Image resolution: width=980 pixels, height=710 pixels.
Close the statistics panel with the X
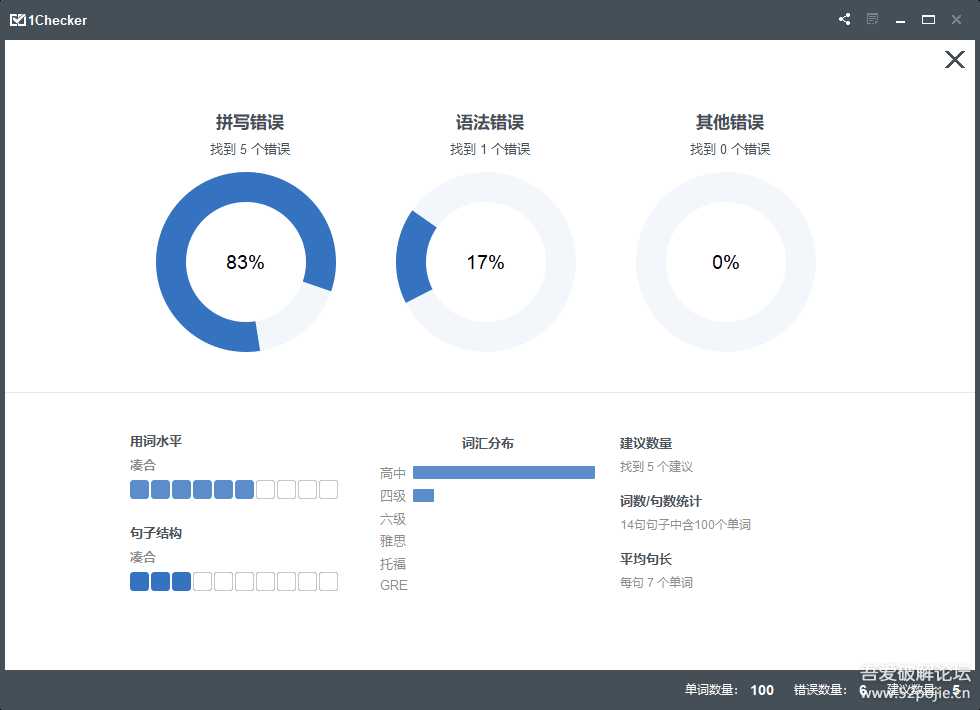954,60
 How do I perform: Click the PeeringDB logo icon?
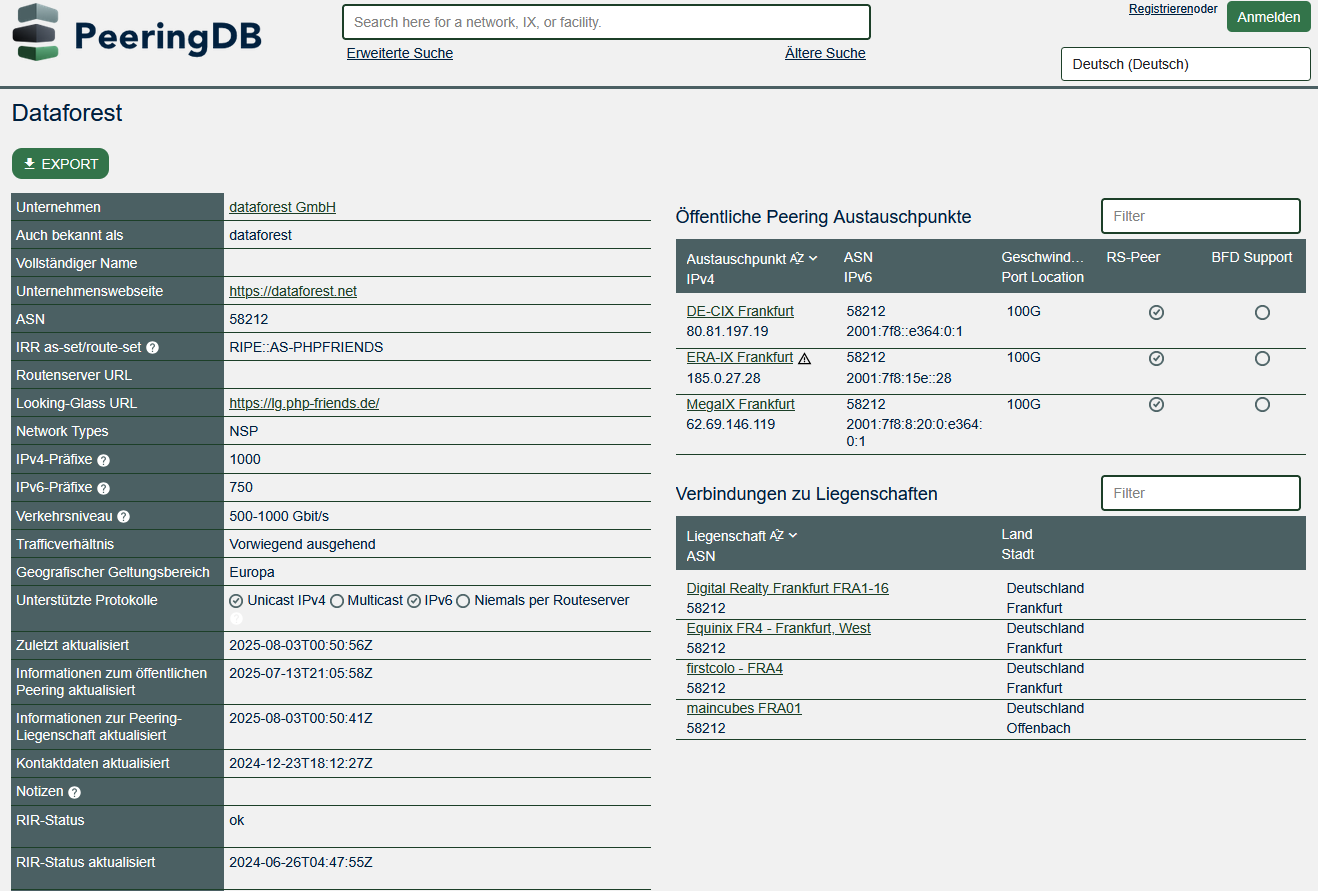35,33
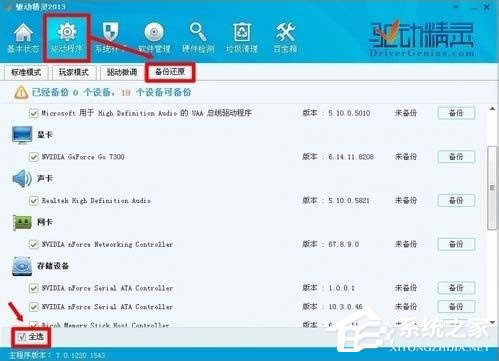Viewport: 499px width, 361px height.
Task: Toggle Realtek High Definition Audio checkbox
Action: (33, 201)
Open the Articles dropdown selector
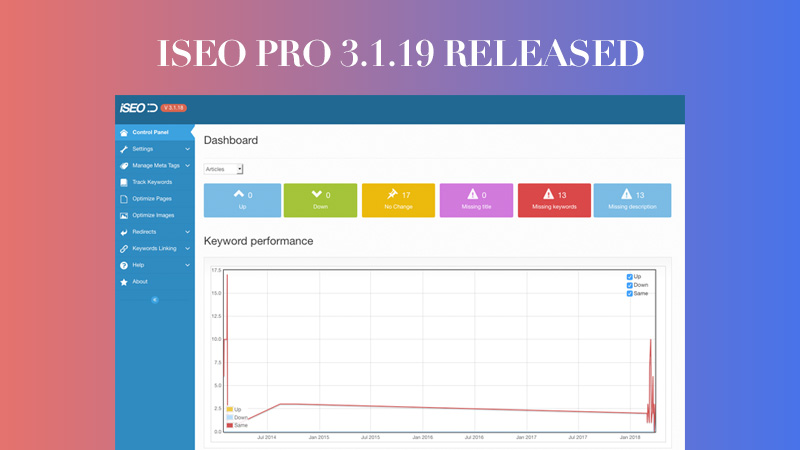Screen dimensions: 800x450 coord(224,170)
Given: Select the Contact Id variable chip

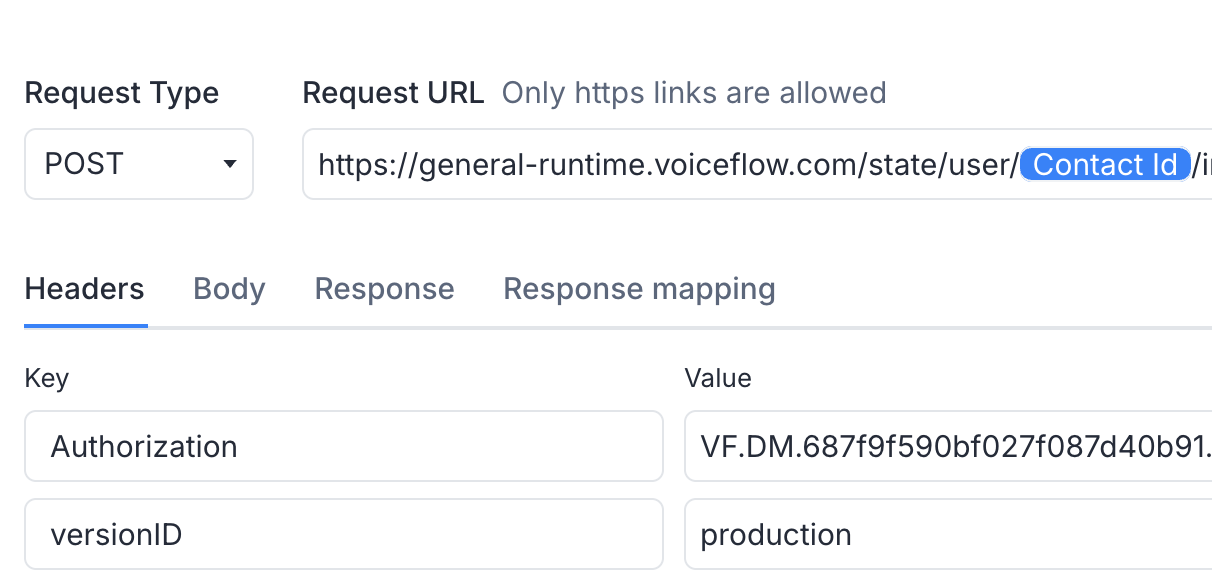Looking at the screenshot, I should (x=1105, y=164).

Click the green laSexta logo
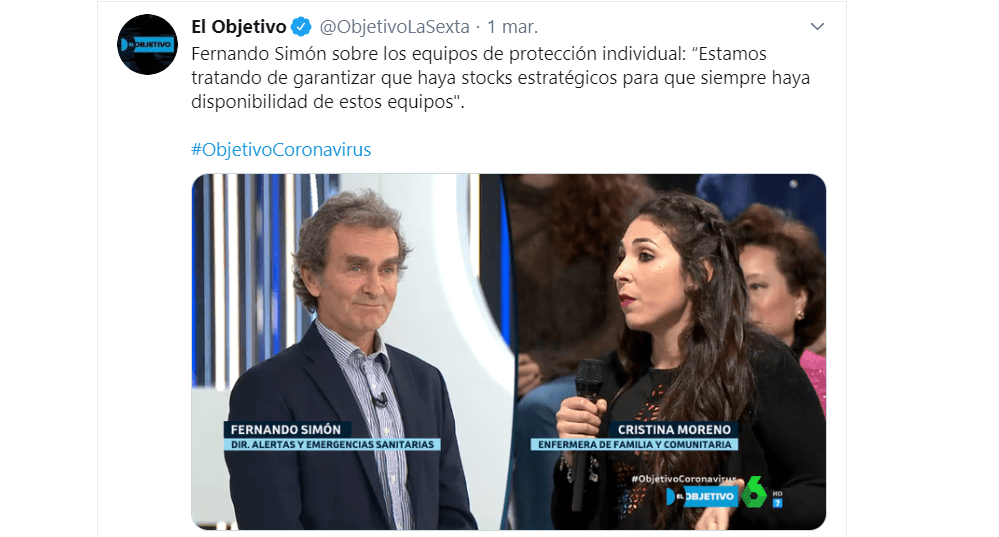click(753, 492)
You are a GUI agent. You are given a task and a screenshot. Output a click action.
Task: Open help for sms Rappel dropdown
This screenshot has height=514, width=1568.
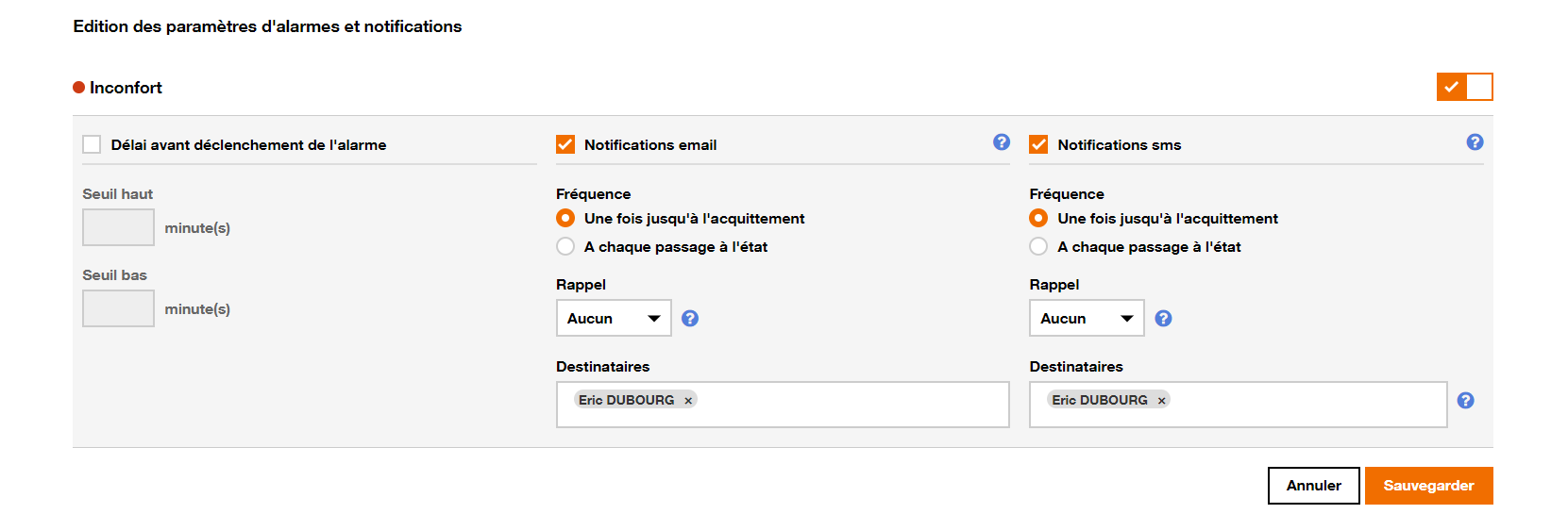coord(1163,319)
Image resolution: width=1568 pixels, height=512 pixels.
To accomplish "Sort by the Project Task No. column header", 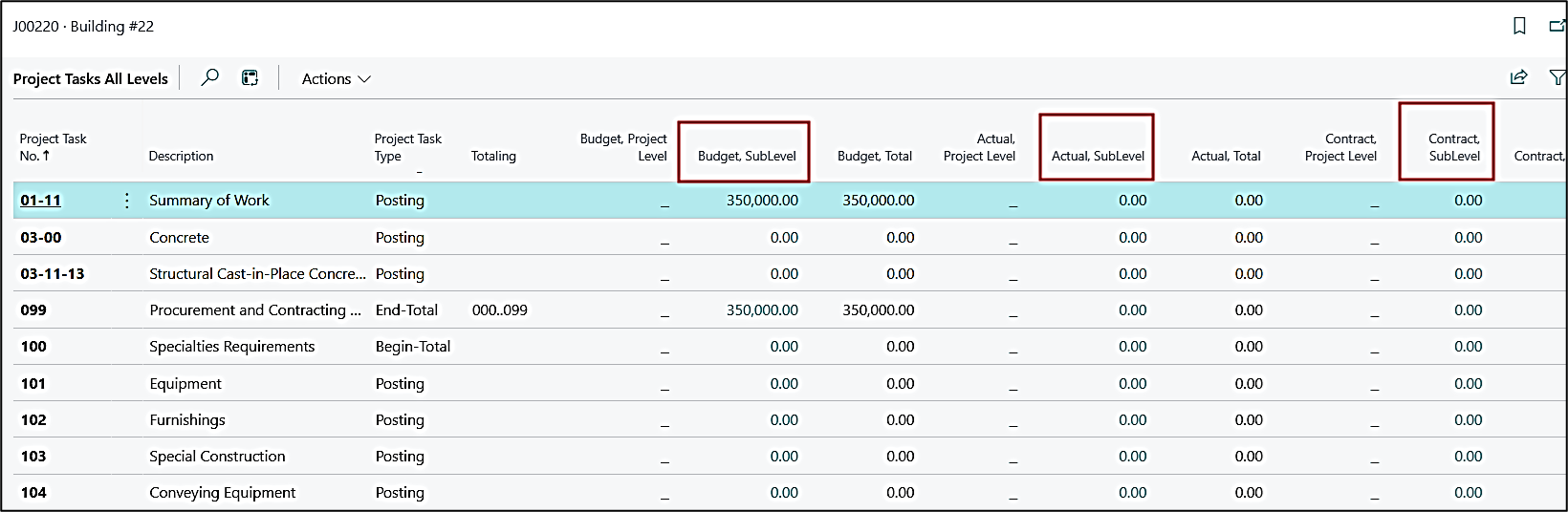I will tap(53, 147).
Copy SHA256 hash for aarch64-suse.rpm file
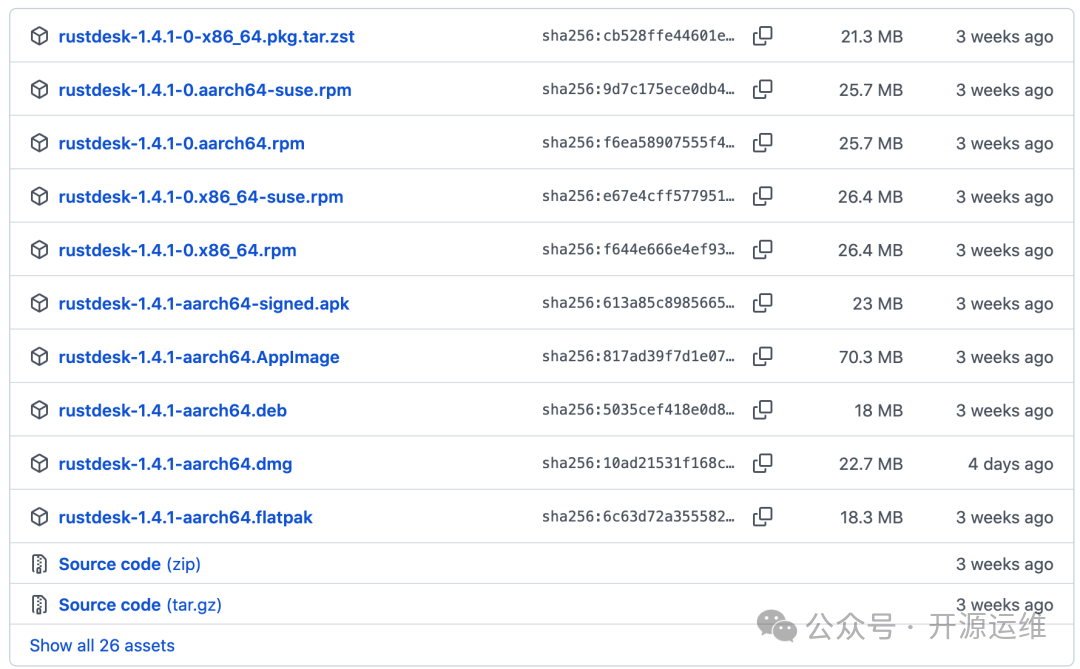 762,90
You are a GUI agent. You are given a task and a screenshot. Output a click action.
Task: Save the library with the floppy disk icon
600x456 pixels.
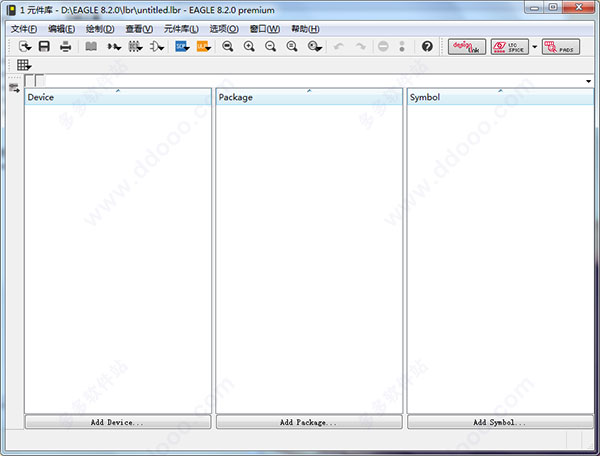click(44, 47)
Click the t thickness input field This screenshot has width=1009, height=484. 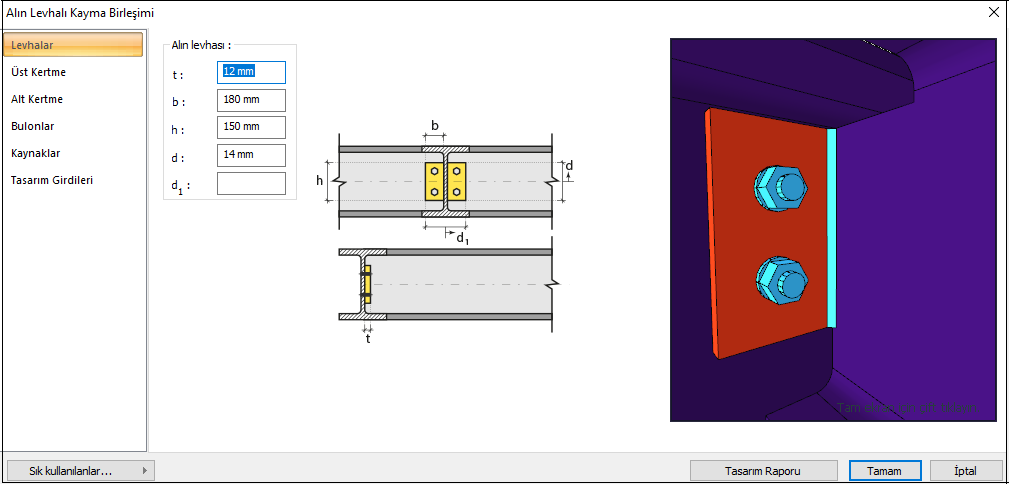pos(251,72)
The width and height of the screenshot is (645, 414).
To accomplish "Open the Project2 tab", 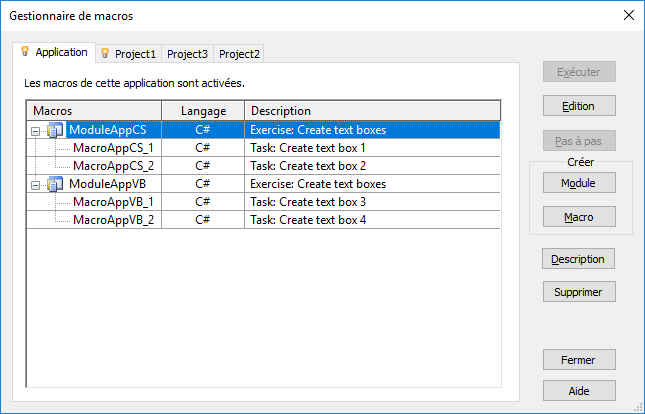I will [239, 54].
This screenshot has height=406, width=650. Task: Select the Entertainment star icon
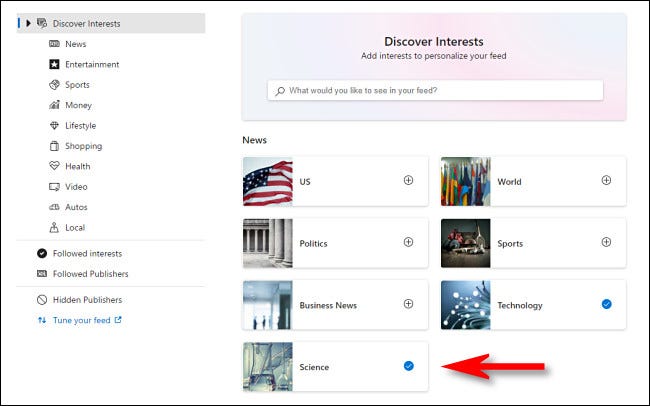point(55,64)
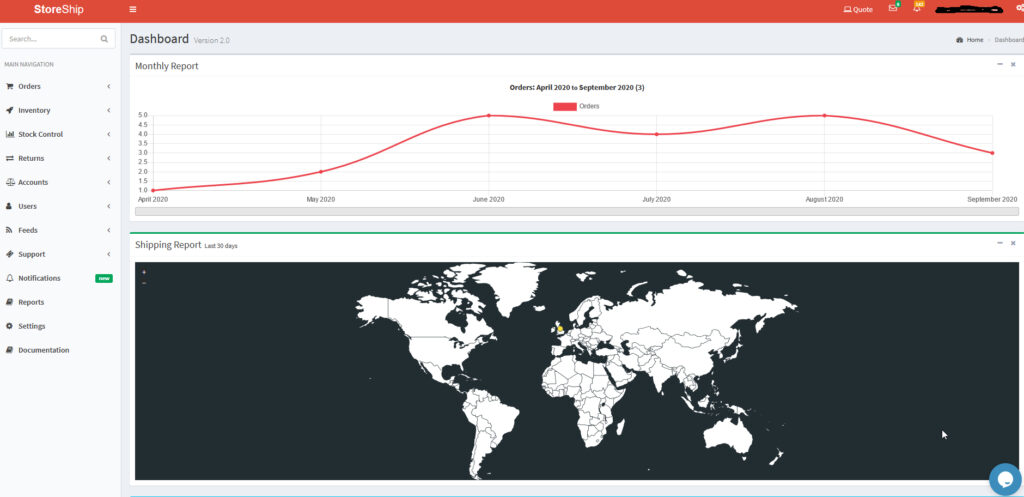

────────────────────

* YOUR ASSIGNMENT *
Would you please filter the lines above and copy every one that includes "Image"?

* RESULT FOR THIS TASK *
Image resolution: width=980 pixels, height=710 pixels.
Image resolution: width=1568 pixels, height=512 pixels.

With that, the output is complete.